**PROBLEM STATEMENT:** Your answer is the line containing "The image size is (755, 598)." plus every line after it through the end of the records, printed exactly and free of pictures.

**INPUT FOR THIS TASK:**
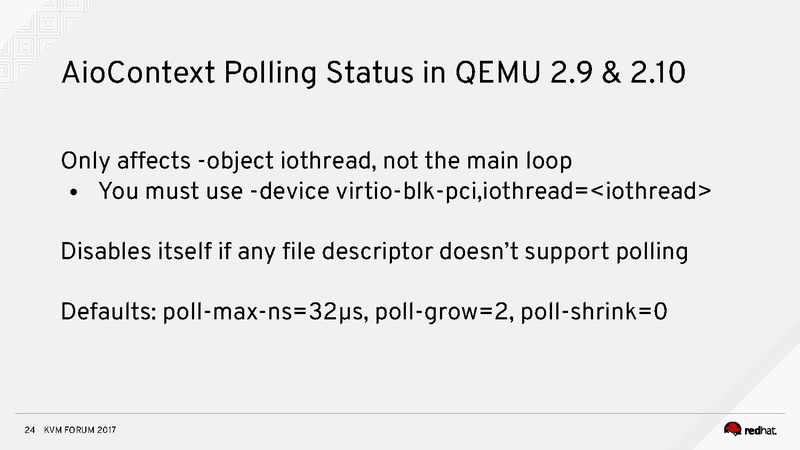Viewport: 800px width, 450px height.
Task: Click the word AioContext in the title
Action: 132,74
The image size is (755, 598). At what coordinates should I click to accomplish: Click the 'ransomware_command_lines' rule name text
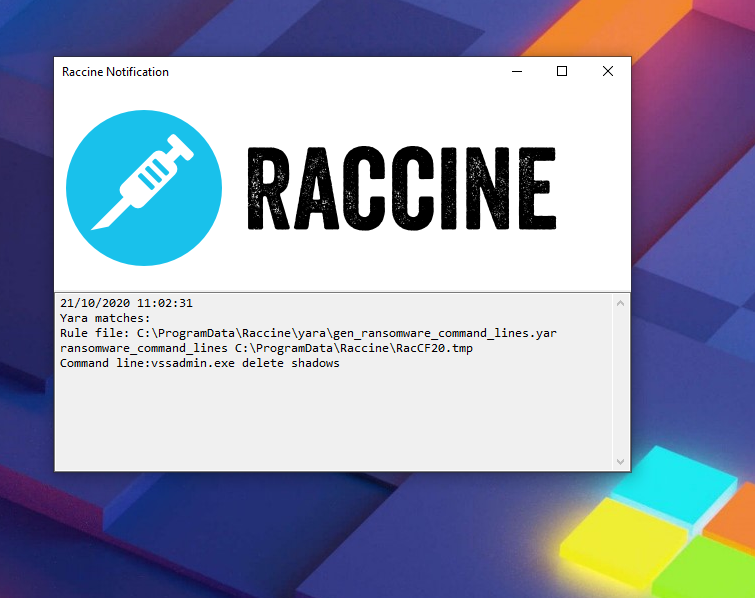(143, 348)
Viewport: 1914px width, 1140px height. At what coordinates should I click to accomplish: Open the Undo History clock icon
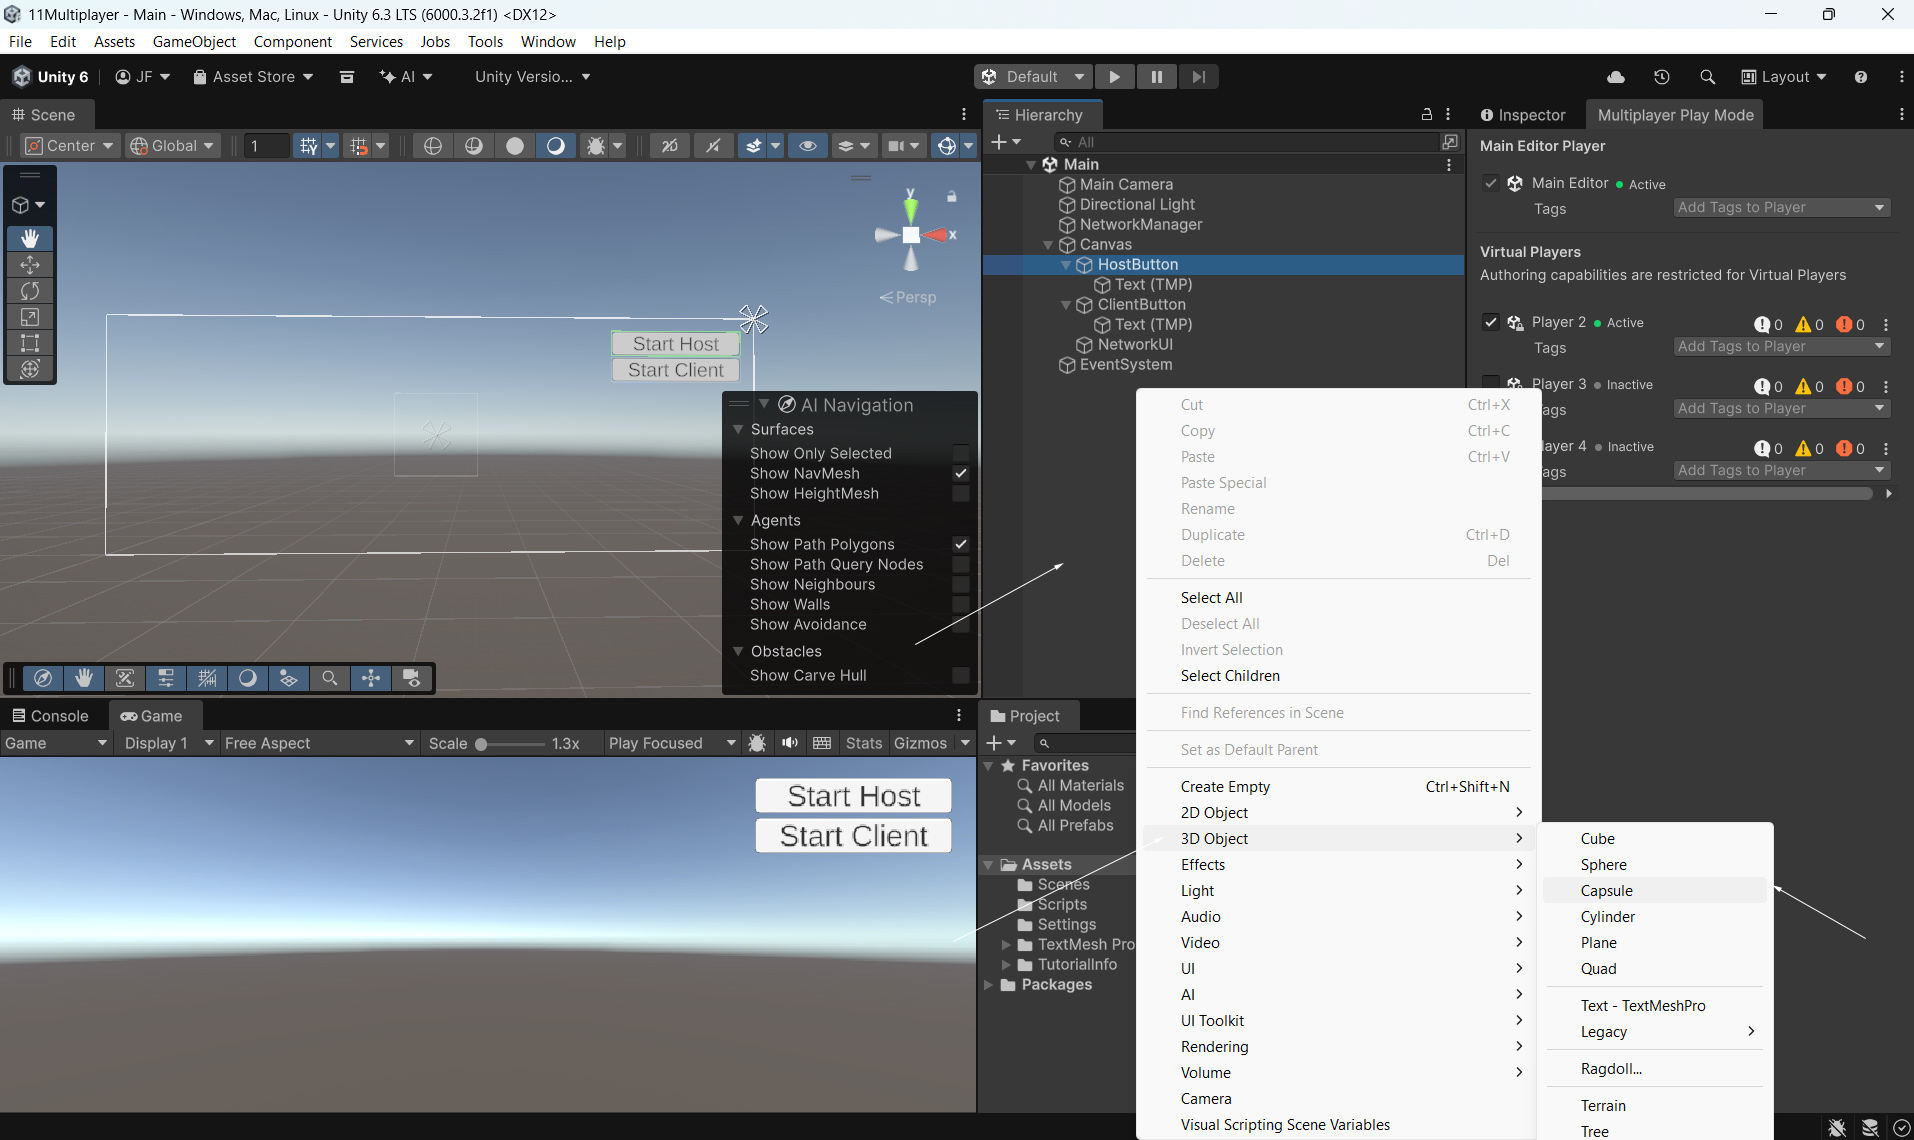click(x=1661, y=77)
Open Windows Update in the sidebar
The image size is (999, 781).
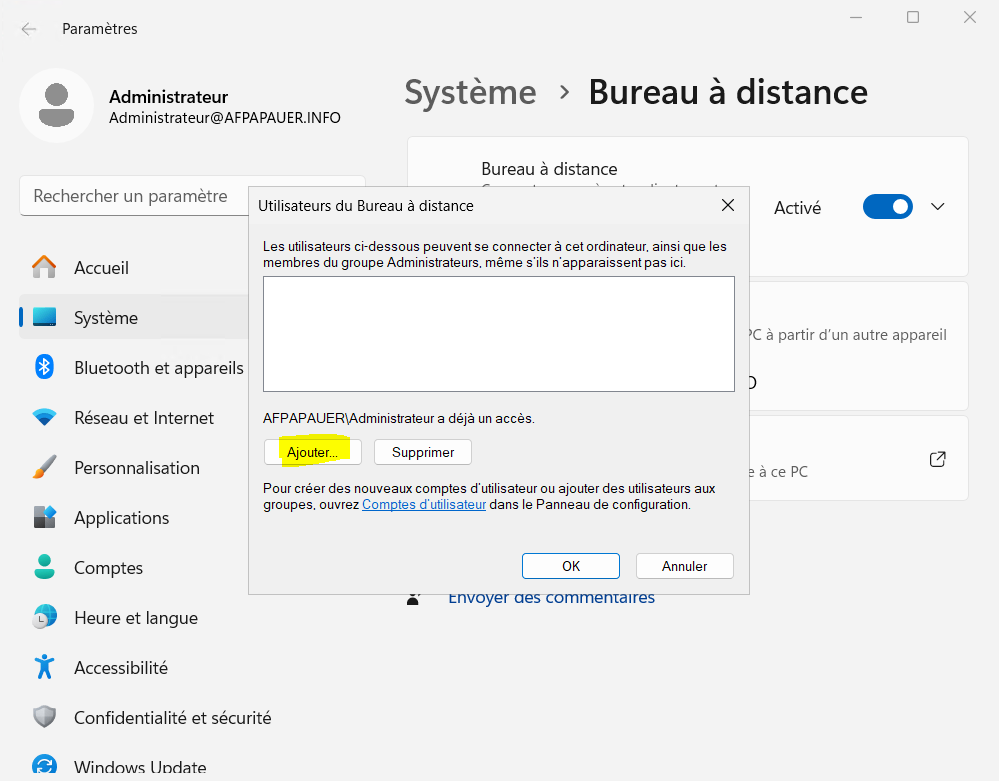point(140,768)
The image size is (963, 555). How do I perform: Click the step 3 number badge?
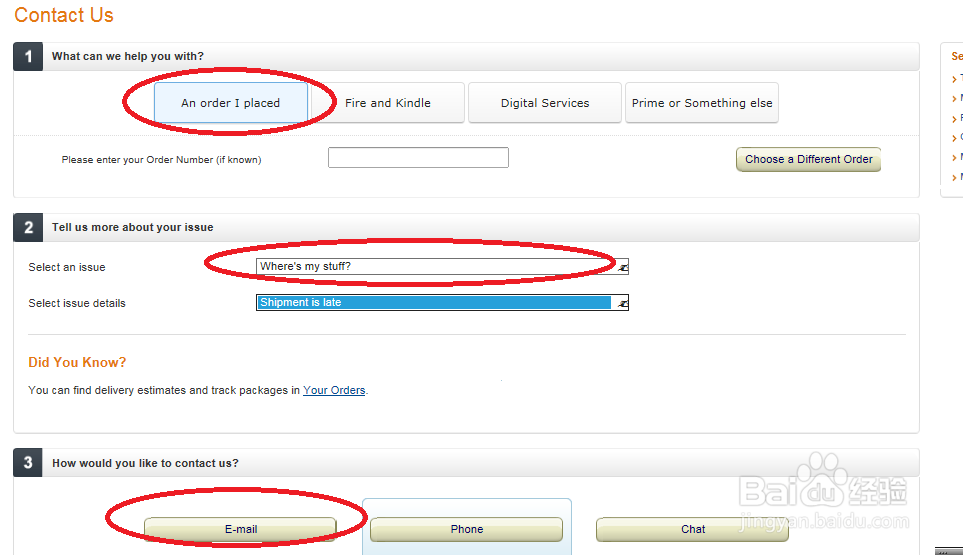pos(28,463)
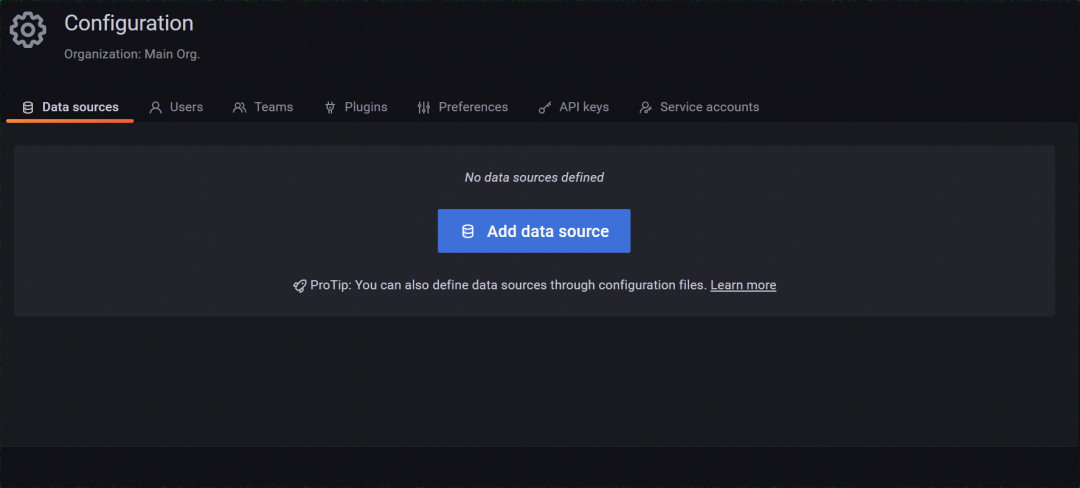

**RESPONSE AREA:**
The image size is (755, 598). At what coordinates should I click to accomplish: Click the 'ransomware_command_lines' rule name text
(143, 348)
Viewport: 1914px width, 1140px height. At what coordinates should I click to accomplish: Open the Undo History clock icon
click(x=1661, y=77)
Open Windows Update in the sidebar
The image size is (999, 781).
point(140,768)
The image size is (963, 555). How do I perform: Click the step 3 number badge?
pos(28,463)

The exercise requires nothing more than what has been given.